━━ Information supplied

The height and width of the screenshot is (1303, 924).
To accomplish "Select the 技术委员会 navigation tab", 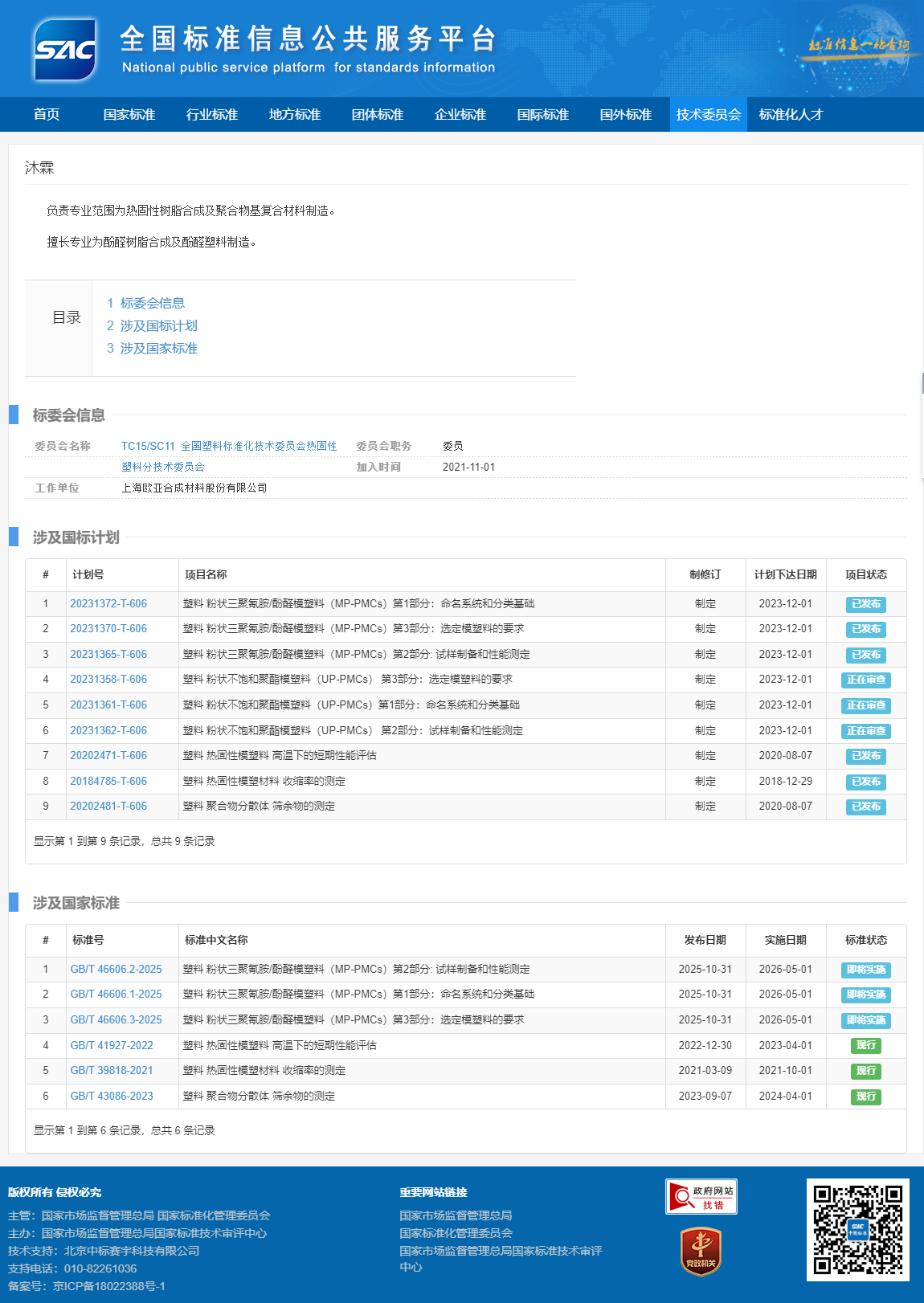I will coord(708,115).
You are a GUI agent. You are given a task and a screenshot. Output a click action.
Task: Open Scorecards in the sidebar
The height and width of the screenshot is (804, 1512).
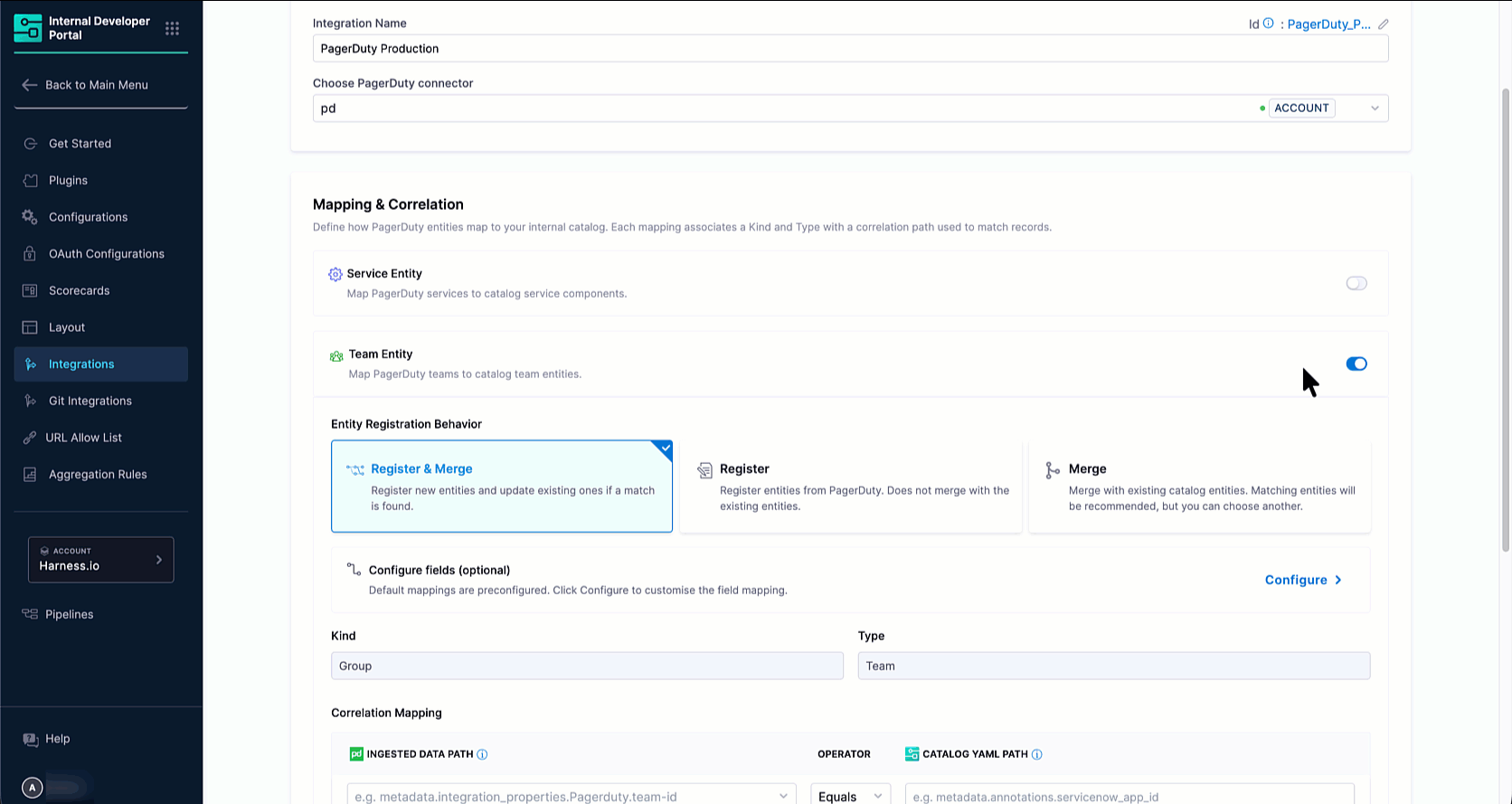[x=79, y=290]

━━━━

■ **What to do**
Output exactly the lines from the line containing "You are a GUI" through the last line of the records, both included, and leave out every picture.

■ **Solved problem**
You are a GUI agent. You are given a task and a screenshot. Output a click action.
Task: Open Scorecards in the sidebar
The height and width of the screenshot is (804, 1512).
[x=79, y=290]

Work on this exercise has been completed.